• **Work to be completed**:
Wherever the string "hamburger" appears in the entries below, return the line that holds it.

[Given records — start]

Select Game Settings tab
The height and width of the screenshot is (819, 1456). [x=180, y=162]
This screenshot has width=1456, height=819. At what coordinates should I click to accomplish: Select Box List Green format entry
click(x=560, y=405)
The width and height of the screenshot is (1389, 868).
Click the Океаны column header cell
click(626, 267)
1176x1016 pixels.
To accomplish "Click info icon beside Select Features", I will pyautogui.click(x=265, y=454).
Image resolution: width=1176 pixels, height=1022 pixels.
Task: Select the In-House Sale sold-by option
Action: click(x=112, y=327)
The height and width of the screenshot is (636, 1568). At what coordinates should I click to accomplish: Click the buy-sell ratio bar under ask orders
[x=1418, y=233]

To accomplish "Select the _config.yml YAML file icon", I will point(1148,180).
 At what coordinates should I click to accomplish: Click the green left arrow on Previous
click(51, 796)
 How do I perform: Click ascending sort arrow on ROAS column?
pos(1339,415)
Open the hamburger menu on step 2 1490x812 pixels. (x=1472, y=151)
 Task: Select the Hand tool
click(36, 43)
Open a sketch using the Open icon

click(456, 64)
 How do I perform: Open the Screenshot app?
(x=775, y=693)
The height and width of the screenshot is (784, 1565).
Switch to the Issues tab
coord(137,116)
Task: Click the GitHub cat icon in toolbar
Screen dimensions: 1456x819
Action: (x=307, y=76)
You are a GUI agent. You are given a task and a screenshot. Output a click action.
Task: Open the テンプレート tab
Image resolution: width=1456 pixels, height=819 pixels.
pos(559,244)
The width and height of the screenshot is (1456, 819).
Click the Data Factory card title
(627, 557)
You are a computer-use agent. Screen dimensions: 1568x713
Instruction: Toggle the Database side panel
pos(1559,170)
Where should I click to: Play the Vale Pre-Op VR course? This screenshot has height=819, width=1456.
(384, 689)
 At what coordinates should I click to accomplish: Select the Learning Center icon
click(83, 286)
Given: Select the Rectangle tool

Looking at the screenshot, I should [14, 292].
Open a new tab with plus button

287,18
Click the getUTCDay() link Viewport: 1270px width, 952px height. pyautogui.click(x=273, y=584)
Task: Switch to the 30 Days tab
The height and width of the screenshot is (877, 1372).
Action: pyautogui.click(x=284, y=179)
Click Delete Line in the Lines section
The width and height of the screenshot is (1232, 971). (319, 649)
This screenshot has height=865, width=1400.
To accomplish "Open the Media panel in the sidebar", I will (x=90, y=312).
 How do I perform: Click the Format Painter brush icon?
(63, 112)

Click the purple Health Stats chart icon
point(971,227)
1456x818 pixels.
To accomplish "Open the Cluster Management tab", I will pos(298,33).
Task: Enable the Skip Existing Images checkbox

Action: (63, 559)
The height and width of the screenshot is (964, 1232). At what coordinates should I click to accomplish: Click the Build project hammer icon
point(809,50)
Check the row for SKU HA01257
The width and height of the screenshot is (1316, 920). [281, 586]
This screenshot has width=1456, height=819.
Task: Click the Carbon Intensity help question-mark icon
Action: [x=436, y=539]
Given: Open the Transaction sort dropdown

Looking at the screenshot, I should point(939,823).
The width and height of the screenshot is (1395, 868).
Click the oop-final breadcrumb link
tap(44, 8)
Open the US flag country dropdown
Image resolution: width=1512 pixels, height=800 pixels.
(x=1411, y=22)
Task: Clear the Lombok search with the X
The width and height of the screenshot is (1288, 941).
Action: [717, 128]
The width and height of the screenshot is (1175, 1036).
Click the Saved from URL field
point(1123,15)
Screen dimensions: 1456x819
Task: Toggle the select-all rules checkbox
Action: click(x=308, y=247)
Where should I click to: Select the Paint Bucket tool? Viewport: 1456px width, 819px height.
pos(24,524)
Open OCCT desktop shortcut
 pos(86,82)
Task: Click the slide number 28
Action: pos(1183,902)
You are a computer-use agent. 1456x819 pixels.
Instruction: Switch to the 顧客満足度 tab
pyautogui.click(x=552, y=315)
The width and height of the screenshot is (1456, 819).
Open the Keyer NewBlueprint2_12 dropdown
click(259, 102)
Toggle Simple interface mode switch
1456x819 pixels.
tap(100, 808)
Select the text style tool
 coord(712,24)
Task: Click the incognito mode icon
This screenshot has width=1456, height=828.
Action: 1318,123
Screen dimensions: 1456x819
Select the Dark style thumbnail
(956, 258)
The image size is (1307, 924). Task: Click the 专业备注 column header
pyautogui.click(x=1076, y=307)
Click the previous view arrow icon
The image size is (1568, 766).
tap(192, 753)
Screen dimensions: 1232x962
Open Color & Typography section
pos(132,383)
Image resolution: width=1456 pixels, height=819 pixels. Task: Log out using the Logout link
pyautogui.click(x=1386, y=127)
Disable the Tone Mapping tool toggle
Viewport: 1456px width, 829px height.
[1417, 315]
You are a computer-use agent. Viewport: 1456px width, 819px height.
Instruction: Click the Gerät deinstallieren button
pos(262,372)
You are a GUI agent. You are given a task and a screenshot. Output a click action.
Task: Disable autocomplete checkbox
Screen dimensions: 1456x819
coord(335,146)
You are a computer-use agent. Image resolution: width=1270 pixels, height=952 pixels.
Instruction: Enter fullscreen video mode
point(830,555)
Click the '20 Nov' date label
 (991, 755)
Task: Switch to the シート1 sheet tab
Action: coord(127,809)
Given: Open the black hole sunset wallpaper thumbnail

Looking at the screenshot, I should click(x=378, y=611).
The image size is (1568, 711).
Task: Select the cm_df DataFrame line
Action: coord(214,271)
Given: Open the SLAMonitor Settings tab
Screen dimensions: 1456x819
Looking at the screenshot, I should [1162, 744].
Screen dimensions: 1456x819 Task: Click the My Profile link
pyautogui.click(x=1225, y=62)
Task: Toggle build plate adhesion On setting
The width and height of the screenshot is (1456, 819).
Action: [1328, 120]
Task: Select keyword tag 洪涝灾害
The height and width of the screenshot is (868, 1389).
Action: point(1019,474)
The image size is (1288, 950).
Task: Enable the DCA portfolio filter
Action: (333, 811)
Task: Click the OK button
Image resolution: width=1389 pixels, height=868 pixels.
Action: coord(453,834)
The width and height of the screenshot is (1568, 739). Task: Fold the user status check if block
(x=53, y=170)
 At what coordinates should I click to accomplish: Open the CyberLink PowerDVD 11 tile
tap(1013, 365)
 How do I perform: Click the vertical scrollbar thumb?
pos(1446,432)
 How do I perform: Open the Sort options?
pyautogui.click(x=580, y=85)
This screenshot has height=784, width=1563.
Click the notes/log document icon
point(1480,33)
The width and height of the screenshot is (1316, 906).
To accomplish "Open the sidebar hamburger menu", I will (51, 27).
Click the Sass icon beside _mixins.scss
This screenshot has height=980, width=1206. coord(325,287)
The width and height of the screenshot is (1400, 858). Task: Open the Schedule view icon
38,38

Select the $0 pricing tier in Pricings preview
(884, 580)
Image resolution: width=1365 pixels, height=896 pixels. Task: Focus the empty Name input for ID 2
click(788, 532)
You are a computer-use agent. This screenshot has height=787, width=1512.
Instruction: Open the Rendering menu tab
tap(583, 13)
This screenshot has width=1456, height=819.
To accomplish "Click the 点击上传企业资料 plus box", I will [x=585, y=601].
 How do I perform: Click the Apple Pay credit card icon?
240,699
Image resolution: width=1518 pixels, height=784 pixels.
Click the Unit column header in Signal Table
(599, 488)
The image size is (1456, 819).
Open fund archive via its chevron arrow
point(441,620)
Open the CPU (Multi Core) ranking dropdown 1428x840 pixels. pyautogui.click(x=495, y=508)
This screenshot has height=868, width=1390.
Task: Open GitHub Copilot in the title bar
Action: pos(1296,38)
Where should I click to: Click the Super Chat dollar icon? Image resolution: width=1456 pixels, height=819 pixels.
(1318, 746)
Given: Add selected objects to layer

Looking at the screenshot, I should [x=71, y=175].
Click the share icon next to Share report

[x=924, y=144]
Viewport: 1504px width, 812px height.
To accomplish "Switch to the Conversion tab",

[Given records — finish]

• **Answer box**:
Open the hamburger menu on step 2 1490x812 pixels. (x=1472, y=151)
To accomplish "Open the sidebar hamburger menu", I will (51, 27).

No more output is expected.